Set in the aftermath of 3x22 and Peter's non-existence, Olivia POV

She is triple checking - patting her pockets and digging through her bag and reaching for her holster. She is forgetting something.

Notes:

This story is very old and just a little ficlet, but I'm still happy enough with it that I thought it was worth migrating over from it's previous online home to here and back-dating to the original publication date. Check out Fire Breather for my more recent work in the House of the Dragon/Fire and Blood fandom.

Work Text:

She's triple checking - patting her pockets and digging through her bag and reaching for her holster.

She's forgetting something.

But no – her keys and her phone and her gun are all in place.

Her reports are filed and her rent is paid. Ella's birthday presents are purchased and Rachel's calls are returned. The latest catastrophe isn't exactly resolved, but it's getting there: Astrid is helping Walter with the body and Broyles is fully briefed. There are no new leads to follow. There are no new stones to turn.

A dozen times a day, Olivia ticks off these lists. Everything is always accounted for.

And yet, Olivia is keenly aware that she is in the act of forgetting.

She can feel that something is slipping through the cracks. She can feel the anxiety building each day, along with the conviction that, if she doesn't identify this thing soon, it will vanish.

It will be lost forever.

She won't be forgetting something anymore; she will have forgotten it.

It would be easy to blame her job, chalk this feeling up to vague, cosmic dread. It would be easy to pretend that she is simply bending under the weight of two dimensions on her shoulders.

It would make perfect sense.

But, if she's honest with herself, this unease has been lurking since before she discovered the prophecy or the Other Side or even the cortexiphan trials.

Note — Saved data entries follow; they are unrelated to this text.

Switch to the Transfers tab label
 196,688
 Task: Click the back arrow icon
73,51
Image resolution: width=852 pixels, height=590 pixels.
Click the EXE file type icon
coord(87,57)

It's something else – something vital - dancing an elusive tap dance around the edges of her mind; clicking a beat she can't quite catch and can't quite ignore.

She stays up at night, listening for it.

She hasn't had a decent night's sleep in years.

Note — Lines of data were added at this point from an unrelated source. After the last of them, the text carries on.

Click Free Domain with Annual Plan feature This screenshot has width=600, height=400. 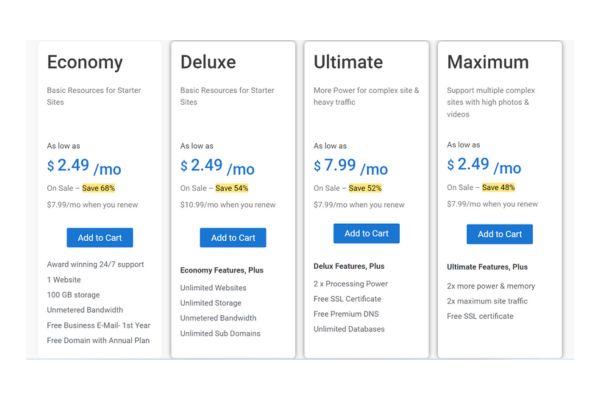(x=98, y=340)
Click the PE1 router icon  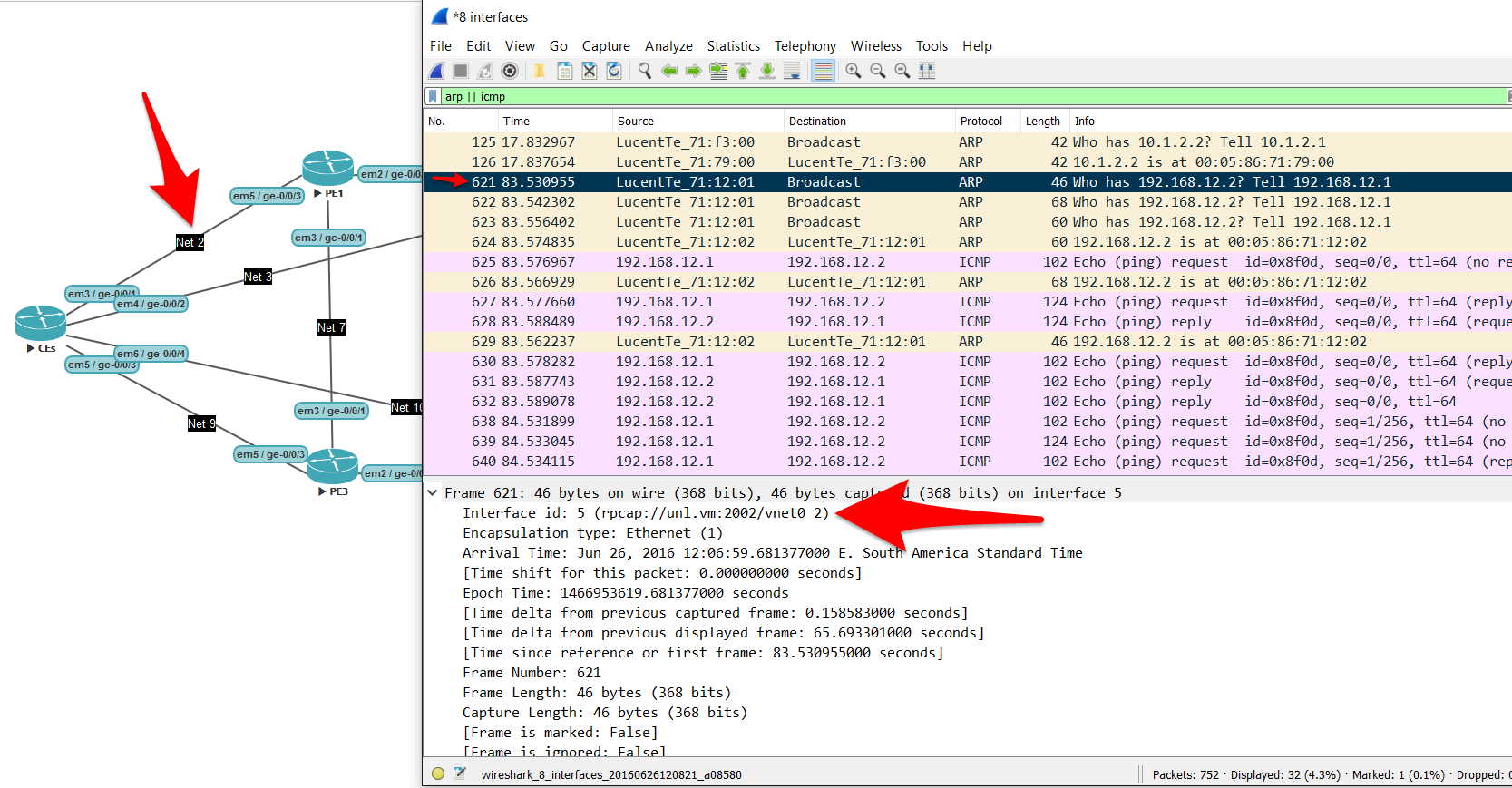pos(327,168)
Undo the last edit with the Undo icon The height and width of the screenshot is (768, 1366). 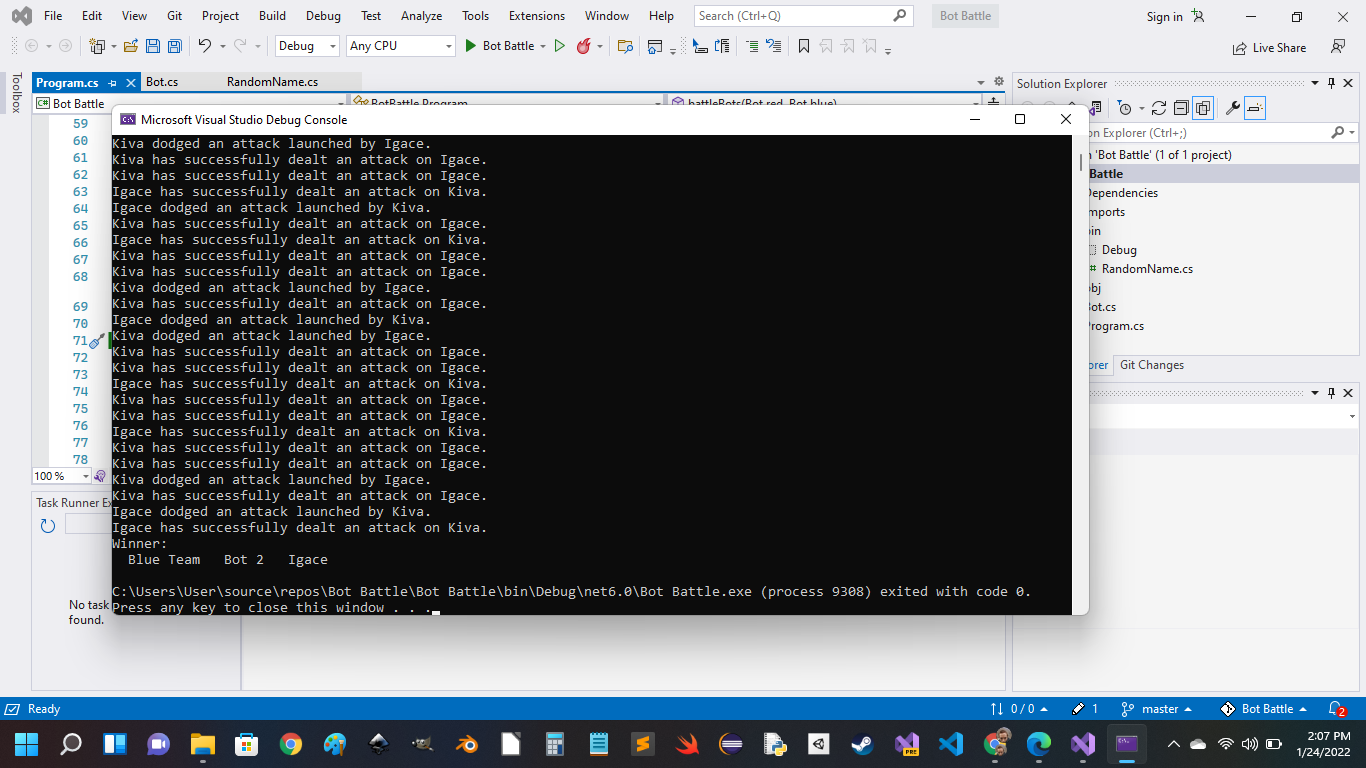(203, 46)
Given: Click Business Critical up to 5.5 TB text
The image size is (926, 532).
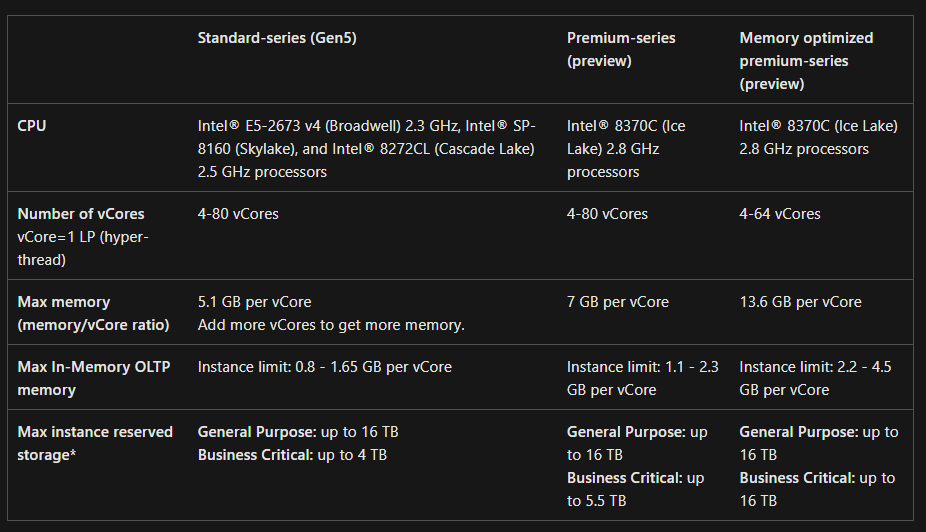Looking at the screenshot, I should tap(635, 489).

She thinks that maybe - if she could just concentrate hard enough - it would find her, make itself known, materialize.

And then, suddenly, out of nowhere, the tapping will reach her shoulder and demand her attention. She'll freeze. She'll stop mid-stride, mid-sentence, gripped with the certainty that a window has briefly opened and whatever she is missing is temporarily within reach.

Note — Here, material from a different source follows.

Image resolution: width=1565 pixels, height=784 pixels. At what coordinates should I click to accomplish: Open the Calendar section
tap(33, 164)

" Wait. Just … wait." She'll hold up a hand and close her eyes.

But then the window will close and she'll find herself shaking her head, feeling as if she could cry in exasperation.

In these moments, her mother is prone to insist , "If you can't remember, then it must not have been that important, dear."

" You don't know." Olivia thinks, maddened by her mother's condescending tone. "How can you possibly know?"

There are days when Olivia can't help but frantically scan her office, her apartment - unsure of what she is looking for but sure that she needs it.

" If you needed it, you wouldn't have forgotten it." Charlie used to tease when she would empty out her desk or run back to the car in search of something elusively unnamable.

" You don't know that." Olivia would think, irrationally angry at the dismissive way Charlie would shrug his shoulders. "You don't know anything at all."

But then, she never expected Charlie to understand.

She never expects anyone to understand.

" You just haven't met the right guy." Rachel likes to say on the rare nights when Olivia is drunk enough to hint at these thoughts.

" It's not about a guy. That's not what I meant."

" I know." Rachel patronizes. "But when the right one comes along-"

" John-"

" I know John was a good guy." Rachel interrupts quietly. "But that doesn't mean he was the right guy."

Olivia wishes she disagreed.

" The right guy doesn't exist." She mutters on the rare nights when she's feeling just the right mix of lonely and combative – and truthful.

" Don't be ridiculous." Rachel recites her line on cue. "He's out there somewhere."

" Oh yeah? Where?"

" Somewhere, Liv. You have to believe that."

Olivia doesn't believe it for a second.

There's no one out there for her. No one will ever understand this gaping, inexplicable hole in the pit of her being.

No one exists who can fill it.

Olivia knows this - the same way she knows that her step father is still tracking her every move and that her doppelganger is patently untrustworthy and that white tulips must haunt her dreams for a reason.

She just knows.

It doesn't matter anyway. She doesn't want a husband or a boyfriend or fling.

She's forgetting something.

All she wants is to remember.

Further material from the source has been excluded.